Tasks and exercises
1 - In the José Sousa winery article, which Bordeaux estate had Paulo Amaral recently left?
2 - Write the next part of the José Sousa winery article, picking up after its final sentence.

Barrel Room Jose SousaOn my recent trip to the Alentejo, as I was driving through the small town of Reguengos on my way to José Sousa’s, it occurred to me that the city wasn’t surrounded by an enormous stone wall, or even a castle for that matter – a major abnormality in Portugal. Typically, one of the first structures one expects to find while approaching a Portuguese city is your prerequisite cathedral, castle, restored stone wall, or if your really lucky, a moat, but this lacked all the above. I imagined the local magistrate announcing to the founding fathers of Reguengos that I see you want to file for township, but there is just one problem, where is your Castle? To be fair, there very well might be a wall or castle somewhere just waiting to be unearthed, but it doesn’t look very likely.

Originally, when I first decided to take this trip, I had sent out a letter to several wineries on the Roto do Vinhos do Alentejo website in hopes of securing some winery visits. Fortunately, Paulo Amaral, their assistant winemaker, contacted me because this particular Quinta was an absolute treasure to find. As you drive past the town center, you’re greeted on the right side by a towering wall of glowing blue color with a rich intensity, a traditional color found at the base of most homes in this region. Just past the wall and around a corner, an opening barely wide enough for the compact rental car to squeeze its way into the inner courtyard of the José Sousa winery appears.

In Portugal, Jose Sousa is a legendary name with an incredible history. Dating back to approximately 1878, shortly after phyloxera had destroyed much of Portugal’s wine industry, this Quinta not only successfully survived where others crumbled, but also through a series of dictators, wars and natural disasters. Owned by the Soares Franco family who purchased the José de Sousa in 1986 with the intention of revitalizing the winery; it is one of the oldest landmarks in Alentejo wine production.

Walking around the property, like most wineries on the Iberian Peninsula, there is a blend of both old and new structures. In the main building, you encounter tall fermentation tanks, stainless steel de-stemmers and bladder presses – all hallmarks of modern winemaking;

Lagars

but as you emerge from this open air structure, you see old stone lagars used for crushing grapes by foot lined with stainless steel inserts so that cool water running along the outside of the lagar can help to maintain cool fermentation temperatures. This technology is relatively standard around the world, but the combination of modern and historical is still a wonderful piece of ingenuity to encounter. I was also drawn to the fact that Paulo had recently left the prestigious Bordeaux Estate of Sociando-Mallet in order to craft wine here at José Sousa. Paulo, a soft spoken man, was given the opportunity to use some of his enological knowledge gained in other regions to make wine from where he was born. Portugal drew him home and he seemed happy to be here where he was currently amid the process of producing his second vintage.

As we continued to chat about the history of the vineyard and his life, we entered a room situated off the main parking lot. Directly past the front door and just a short distance from where all the hard work is done outside stood a museum dedicated to the artifacts that they regularly encounter while working in their vineyards, including a ten foot tall stone that rises from the ground in the middle of the room. One of several stones found in the field, it contains weather worn spirals and lines carved into one side of the stone appearing like a Paleolithic roadside billboard. Having studied some archeology in college, it was not only fun to experience this up close imagining what life was like several thousand years ago, but also as a wine lover – wondering if these carvings had anything to do with ancient wine making, maybe an early version of the “Farmer’s Alamanac”?

Data section
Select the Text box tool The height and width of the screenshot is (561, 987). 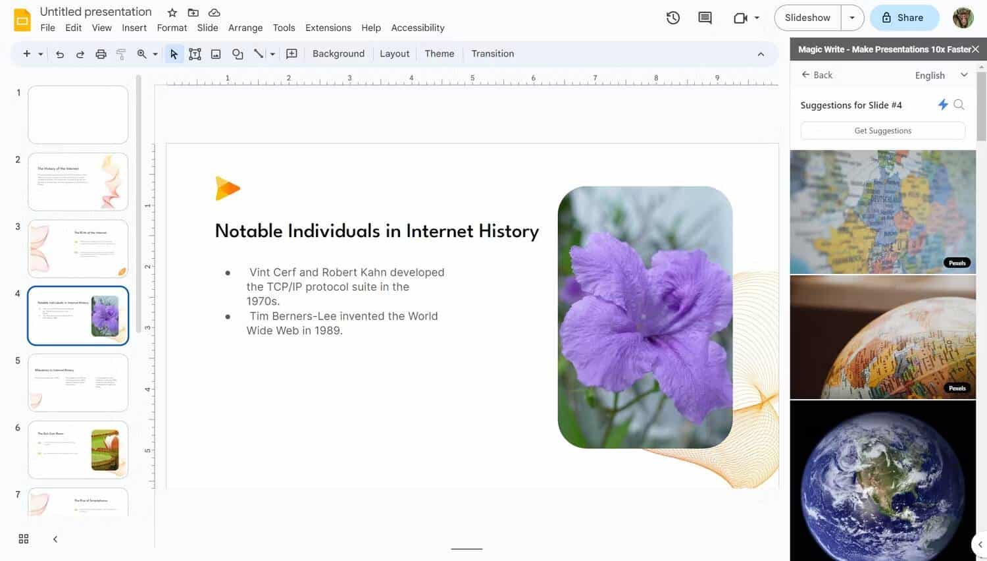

Per-task answers
1 - Sociando-Mallet

2 -
Jose Sousa Museum

Farther past the museum stood a long room bordered on both sides by huge clay vessels. Housed on a small six inch platform, they stood approximately six to eight feet tall and about two feet wide with a white number painted on the side.
Along the opposite wall were a series of windows that looked down upon a large vacuous room storing what seemed to be hundreds of other vessels, as if were a Chinese tomb where clay soldiers stood guard protecting the Emperor in the afterlife. It was then that Paulo explained that seven are still used each year to make wine for the José Sousa Mayor’s blend.

Here’s where my wine trivia question from earlier comes into play. Evidently, the process of making wine from this massive clay giants is not an easy task. Each vessel has a small spigot at the bottom where the wine can be drained out; also due to the shape of the vessel, it is typically the clearest wine in the entire blend. Why? Well, as the wine settles to the bottom, the spigot – positioned approximately one foot above the base – draws off the clear juice, leaving perfectly filtered wine. Unfortunately, it takes fifteen men and seven days to complete the entire process from placing the grapes into the vessels to climbing inside the vessel and scraping the leftover skins and must. The one thousand dollar wine geek question remains: how do you keep these tanks from overheating during fermentation? A man with a hose runs cool water down the outside of the vessel, and to avoid asphyxiation from CO2 that accumulates below he does this while standing on top of the tanks.

Needless to say, my jaw became a little sore as it dangled in disbelief at the time and labor it took to produce wine from these mammoth vessels. I asked Paulo if it was worth the time and effort, to which he replied that the quality of the wine produced from these vessels added enough complexity and unique characteristics that it was worth every man; although he hoped he never would have to use more then seven of them at any one given time.

Paulo Amaral

Afterwards, we headed to the wine tasting section of the tour, and as always, those notes are at the end of the article. The fantastic news is that the tour I received was not unique to a wine writer. Anyone can visit by appointment, and even if you just swing by on a whim, you most likely will received a personal walk-through by Paulo himself. José Sousa Quinta believes that the more people they have experience the wine making process from start to finish will not only increase their wine sales, but also increase the sales of the region as a whole. Ignorance may be bliss, but education sells wine!

Till soon,

Ryan Opaz

  • 2004 José Sousa Alentejo Montado – Portugal, Alentejo (2/19/2006)
    Deep red color. The nose shows pepper, leather, chocolate, earth and cherries. High acidity, with medium tannins and a dry finish. Flavors of sour cherry and chocolate round out the palate. Simple but fun wine.
  • 2005 José Sousa Alentejo Montado – Portugal, Alentejo (2/19/2006)
    Light yellow in color and brilliantly clear. The nose is delicate with white flowers, grape and lychee aromas that remind me of muscatel in their freshness. Nice firm acidity with a dry but short finish. The palate shows fresh peach, flowers, and citrus. Perfect for a warm afternoon.
  • Jose de Sousa Mayor
  • 1999 José Maria da Fonseca Alentejo José de Sousa Mayor – Portugal, Alentejo (2/18/2006)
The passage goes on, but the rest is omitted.